**YOUR OBJECTIVE**
Output the lines below from the one containing "Image resolution: width=1478" through the end of the listing, inclusive, exactly as they appear, and nothing further.

**INFORMATION PROVIDED**

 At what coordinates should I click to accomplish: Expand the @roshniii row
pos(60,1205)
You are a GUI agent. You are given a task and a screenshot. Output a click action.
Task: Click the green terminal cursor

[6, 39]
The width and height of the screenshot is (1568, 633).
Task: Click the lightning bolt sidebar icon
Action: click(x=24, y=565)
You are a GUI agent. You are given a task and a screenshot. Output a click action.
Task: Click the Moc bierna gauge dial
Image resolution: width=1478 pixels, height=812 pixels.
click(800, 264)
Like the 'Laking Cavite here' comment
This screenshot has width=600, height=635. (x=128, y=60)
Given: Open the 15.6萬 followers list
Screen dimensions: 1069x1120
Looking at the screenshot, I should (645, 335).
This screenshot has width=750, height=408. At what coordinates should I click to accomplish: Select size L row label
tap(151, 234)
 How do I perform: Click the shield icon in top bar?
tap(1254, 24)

**OUTPUT FOR THIS TASK**
Image resolution: width=1478 pixels, height=812 pixels.
click(800, 264)
Like the 'Laking Cavite here' comment
This screenshot has width=600, height=635. (x=128, y=60)
Given: Open the 15.6萬 followers list
Screen dimensions: 1069x1120
Looking at the screenshot, I should (645, 335).
This screenshot has width=750, height=408. At what coordinates should I click to accomplish: Select size L row label
tap(151, 234)
 How do I perform: Click the shield icon in top bar?
tap(1254, 24)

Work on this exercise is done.